What this exercise asks:
A. Which justices does the Kerbs v. Kerbs opinion name in its "Before" line?
B. How would you put this sentence from the Kerbs v. Kerbs opinion into Spanish: "The district court denied Kathleen's motion as untimely."
C. Could you carry the Kerbs v. Kerbs opinion forward from where it stops?

Provided text:
- - - -

Kerbs v. Kerbs

Decision Date15 July 2020
Docket NumberS-19-0266
Citation467 P.3d 1015
Parties Kathleen KERBS, individually and as partner of the Four Bar Ranch Partnership, Appellant (Intervenor-Applicant), v. Kip D. KERBS, individually and as partner of the Four Bar Ranch Partnership; Carl D. Kerbs, individually and as partner of the Four Bar Ranch Partnership; and Nadene Kerbs, individually and as partner of the Four Bar Ranch Partnership, Appellees (Defendants), and Scott A. Kerbs, individually and as partner of the Four Bar Ranch Partnership, Appellee (Plaintiff).
CourtWyoming Supreme Court

Representing Appellant: C.M. Aron, Aron Law, Laramie, Wyoming.

Representing Appellees Carl and Nadene Kerbs: William L. Hiser, Brown & Hiser LLC, Laramie, Wyoming.

Representing Appellee Kip D. Kerbs: Patrick J. Crank, Abbigail C. Forwood and Martha I. Tate, Crank Legal Group, P.C., Cheyenne, Wyoming.

Representing Appellee Scott Kerbs: Antonio E. Bendezu, Pelton Creek Law LLC, Fort Collins, Colorado.

Before DAVIS, C.J., and FOX, KAUTZ, BOOMGAARDEN, and GRAY, JJ.

KAUTZ, Justice.

[¶1] Kathleen Kerbs filed a motion to intervene in an action brought by her husband, Scott Kerbs, against Kip, Carl, and Nadene Kerbs for dissolution of the Kerbs Four Bar Ranch Partnership.1 The district court denied Kathleen's motion as untimely. We conclude the district court did not abuse its discretion by denying the motion to intervene and affirm.

ISSUE

[¶2] Did the district court abuse its discretion by denying Kathleen's motion to intervene as untimely?

- - - -

Supplied material:
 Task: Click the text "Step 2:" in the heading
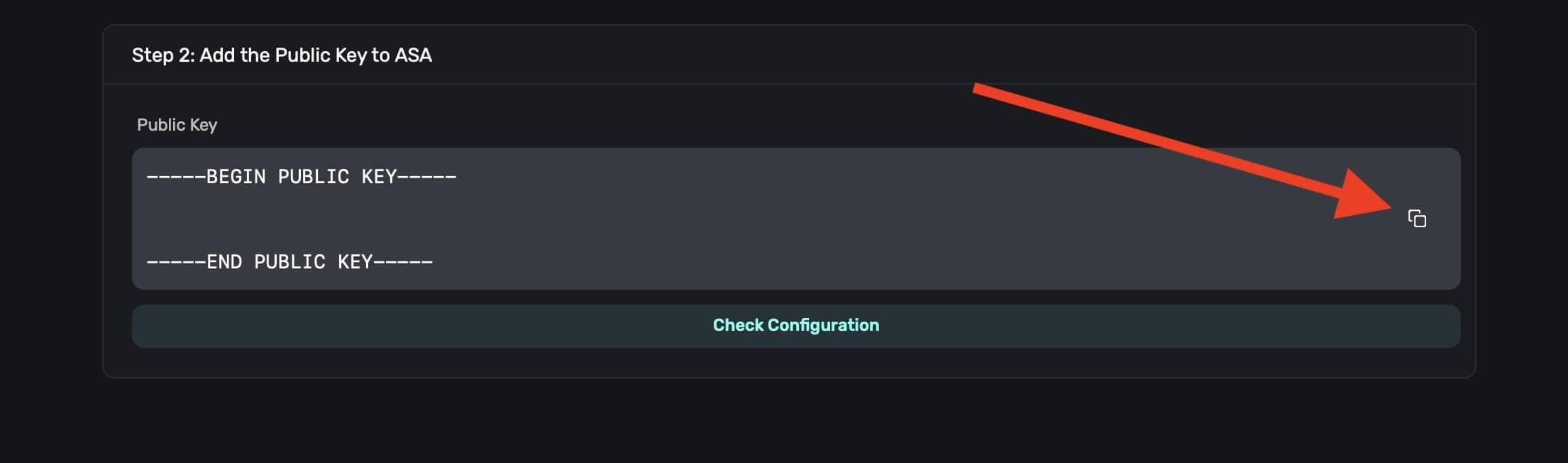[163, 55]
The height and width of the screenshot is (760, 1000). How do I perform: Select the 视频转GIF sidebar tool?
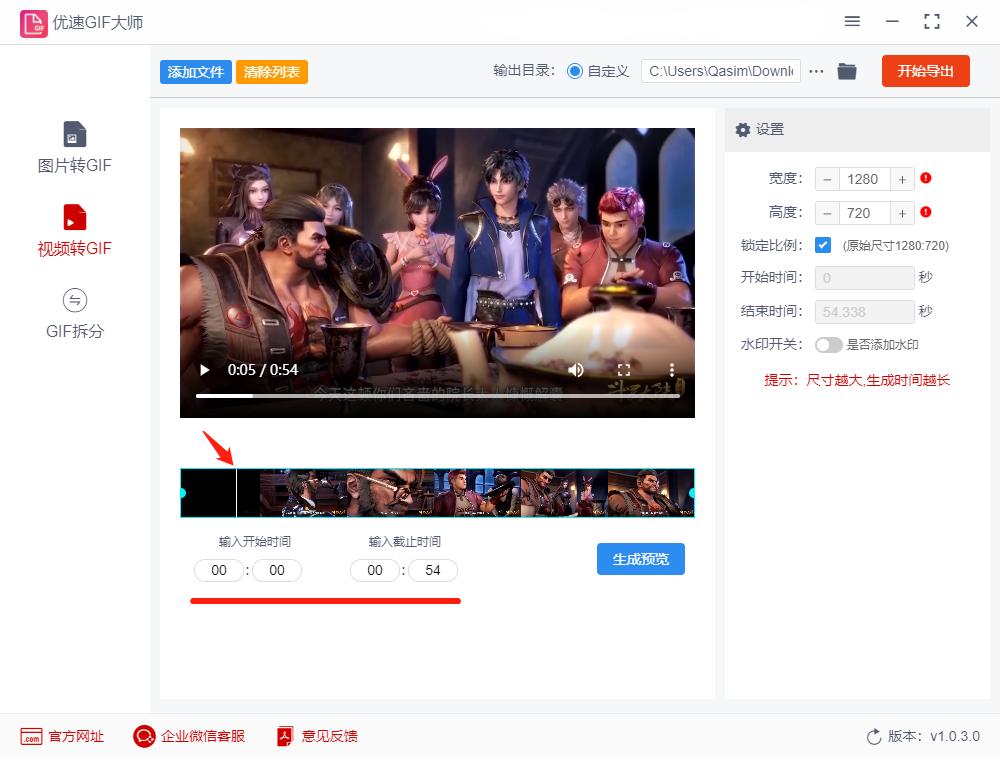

- - - -

Task-by-task results:
A. Davis (C.J.), Fox, Kautz, Boomgaarden, and Gray

B. El tribunal de distrito denegó la moción de Kathleen por extemporánea.

C.
FACTS

[¶3] Carl and Nadene owned a ranch near Saratoga, Wyoming. In 1989, they formed the Kerbs Four Bar Ranch Partnership with Scott and Kip. Carl and Nadene contributed the ranch property to the partnership. Scott and Kathleen lived in a house on the ranch. Carl and Nadene gifted Scott and Kip each a 24% interest in the partnership.2 They also gifted Kathleen and Kip's wife, Rebecca, each a 9% interest in the partnership. Over time, the relationship between Scott and Kip soured.

[¶4] In 2015, Scott filed an action against the partnership, Kip, Carl, and Nadene; he did not name Kathleen or Rebecca as defendants. In his complaint, Scott sought an accounting of the partnership interests, partition of partnership property, and dissolution of the partnership pursuant to the partnership agreement and Wyoming statutes. Paragraph 10 of the partnership agreement described the dissolution procedure:

Dissolution of Partnership. The partnership shall terminate and be dissolved upon the withdrawal, retirement, removal, dissolution, insolvency, legal incapacity, insanity, death, bankruptcy, or incompetency of any partner. At the time of dissolution of the partnership, the partners or their representatives may agree on such equitable division of the partnership assets, or purchase of the partnership assets as all partners or their representatives shall agree. In the absence of such an agreement, the partnership assets shall be appraised by three appraisers, selected by each of the partners[,] and the continuing partner or partners, if any, shall have the right to purchase the entirety of the assets of the partnership at a value determined by the appraisers. In the event there are no continuing partners, or the continuing partners choose not to purchase the assets, the assets shall be sold to the highest bidder.

[¶5] Over the next few years, the parties attempted to reach an agreement on how to divide the partnership assets. Scott's attorney sent an e-mail to the other attorneys in the case stating that Kathleen was "willing to participate" in settlement discussions and "join in any settlement, and [would] be represented" by him.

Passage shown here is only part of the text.